Il 5 dicembre Gian Mario Giordana compie gli anni, la festa sarà in negozio "Cari ragazzi, non pensate ai soldi, seguite la passione. Non sentirete i sacrifici".
Aveva un castello, l’ha venduto. Correva, la sua passione il rally e la 24 Ore di Le Mans. Il tribunale lo chiama per le perizie, per dire se quel quadro è vero o falso. "Riesco, il rumore dell’unghia che striscia nel retro di una tela, a dire di che periodo è un dipinto. Guardando i colori, le forme riconosco l’autore, chi l’ha creato". Tifa per il grande Toro, ma si augura che il campionato lo vinca almeno la Juve. Tante le vite di Gian Mario Giordana, antiquario, nato il 5 dicembre del 1944 a Torino, in centro, in un periodo in cui fischiavano le bombe, meno di qualche spicciolo il valore di una vita. Il suo mondo è attorno a lui, quei pochi metri quadrati che si affacciano in via Borgo dei Leoni 45. Oltre la porta volti di Madonne, lo sguardo un po’ triste rivolto ad un bambino che verrà messo sulla croce; giocattoli di latta, scrittoi e orologi che misurano il tempo che lì sembra essersi fermato. Fuori il traffico che scorre, oltre la vetrina il silenzio di una chiesa. Gian Mario Giordana compirà 80 anni il 5 dicembre. "Facciamo una festa qui, nel mio negozio, dalle 16 alle 20. Ci saranno amici, clienti, mi vengono a trovare da tutta Italia, da tutto il mondo", la mano a seguire il profilo di un volto, un po’ pallido. "E’ una Natività di un nipote del Guercino, si chiama Benedetto Gennari", l’orgoglio che gli disegna i tratti. "Qui c’è tutta la mia vita, arrivo la mattina presto, me ne vado a tarda notte. Gli amici mi vengono a trovare, si siedono vicino a me e io parlo d’arte, racconto capolavori". Parole che fanno rivivere quadri e animano cassetti che si aprono nella fantasia di chi si chiede quali uomini o donne abbiamo appoggiato i gomiti sul ripiano, al termine di una lettera, attorno il mistero della vita.

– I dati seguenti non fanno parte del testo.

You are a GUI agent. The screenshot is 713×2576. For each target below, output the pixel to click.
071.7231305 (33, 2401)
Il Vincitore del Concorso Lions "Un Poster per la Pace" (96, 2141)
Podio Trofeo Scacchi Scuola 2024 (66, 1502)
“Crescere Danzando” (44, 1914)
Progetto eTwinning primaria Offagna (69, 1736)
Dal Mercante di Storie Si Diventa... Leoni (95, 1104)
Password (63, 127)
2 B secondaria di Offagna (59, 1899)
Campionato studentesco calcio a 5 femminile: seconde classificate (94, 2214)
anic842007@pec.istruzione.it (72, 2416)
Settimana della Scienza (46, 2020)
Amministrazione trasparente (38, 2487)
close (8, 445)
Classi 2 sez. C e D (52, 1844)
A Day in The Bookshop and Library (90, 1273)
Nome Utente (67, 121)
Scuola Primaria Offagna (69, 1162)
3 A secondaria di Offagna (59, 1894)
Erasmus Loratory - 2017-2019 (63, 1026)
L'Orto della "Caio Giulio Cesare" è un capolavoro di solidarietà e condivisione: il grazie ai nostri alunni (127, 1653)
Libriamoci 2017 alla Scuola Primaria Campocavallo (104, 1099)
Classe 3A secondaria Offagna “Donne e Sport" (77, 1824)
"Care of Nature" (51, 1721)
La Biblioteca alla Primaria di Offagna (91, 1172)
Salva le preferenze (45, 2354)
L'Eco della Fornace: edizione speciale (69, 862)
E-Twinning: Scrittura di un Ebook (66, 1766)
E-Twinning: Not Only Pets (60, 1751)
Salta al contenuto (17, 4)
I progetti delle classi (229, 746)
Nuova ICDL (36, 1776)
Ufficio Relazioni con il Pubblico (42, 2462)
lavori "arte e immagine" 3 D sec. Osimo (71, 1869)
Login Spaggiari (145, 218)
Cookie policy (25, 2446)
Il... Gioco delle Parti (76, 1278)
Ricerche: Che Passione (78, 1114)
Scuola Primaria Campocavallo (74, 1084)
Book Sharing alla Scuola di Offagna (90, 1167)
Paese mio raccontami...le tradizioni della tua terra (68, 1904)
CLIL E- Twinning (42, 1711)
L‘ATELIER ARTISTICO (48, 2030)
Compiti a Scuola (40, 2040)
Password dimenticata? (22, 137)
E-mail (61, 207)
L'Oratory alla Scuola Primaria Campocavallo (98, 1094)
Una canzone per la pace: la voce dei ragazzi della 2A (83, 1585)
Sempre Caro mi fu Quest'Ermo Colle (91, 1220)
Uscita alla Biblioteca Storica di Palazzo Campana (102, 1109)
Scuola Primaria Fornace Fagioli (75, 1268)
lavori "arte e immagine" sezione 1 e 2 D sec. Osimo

"I miei primi passi in questo mondo quando ero un ragazzino, avevo 14 anni, vivevo ancora a Torino. Il mio maestro era lo zio, l’ebanista Paolo Cravero. Mi ha insegnato a scolpire il legno, a sentirne l’anima. Finivo la scuola e correvo da lui". Imparò un mestiere, adesso è lui che restituisce ai mobili l’antico splendore. "Il mio primo acquisto? Ero sempre a Torino, comprai i mobili del tribunale, era tutto del Settecento. Li misi in un garage. Così ho cominciato a restaurare, a vendere". Aveva l’auto di Clay Regazzoni, in quello che sembra un corridoio che porta al suo angolo – il computer una delle poche concessioni al presente – si affastellano oltre 500 ’pezzi’. "Questo spazio è un cenacolo, mi è venuto a trovare anche Sgarbi, c’è sempre qualcosa da imparare", lo sguardo che corre ad un Guercino. Lo chiamano anche i notai, per dare un verdetto, per dire se quella scrittura di un’eredità è vera o falsa. "A Ferrara sono arrivato per amore, era il 1978. Ed è diventata la mia città, non mi sono più mosso".
A muoversi sono gli altri, amici dell’Australia che lo vanno a trovare, imprenditori che lo chiamano per arredare alberghi, masserie e dimore di lusso in Puglia. "A cinque stelle, ospitano Placido e Madonna". Dieci anni fa, era la festa per i suoi 70 anni, disse che avrebbe lasciato. Non è stato così, dopo tre mesi di rianimazione appena poté lasciare l’ospedale, tornò reggendosi con le stampelle nel suo negozio di antichità. Perché non riusciva a stare lontano da quegli sguardi severi. "Cosa dico ai giovani? Di non pensare ai soldi e di seguire la passione. Chi ha passione non sente i sacrifici, si innamora del suo lavoro". Come lui, a 80 anni, gli occhi che ancora gli brillano quando accarezza un tavolo. Lunedì il sindaco Alan Fabbri andrà a trovarlo. Tanti auguri Mario.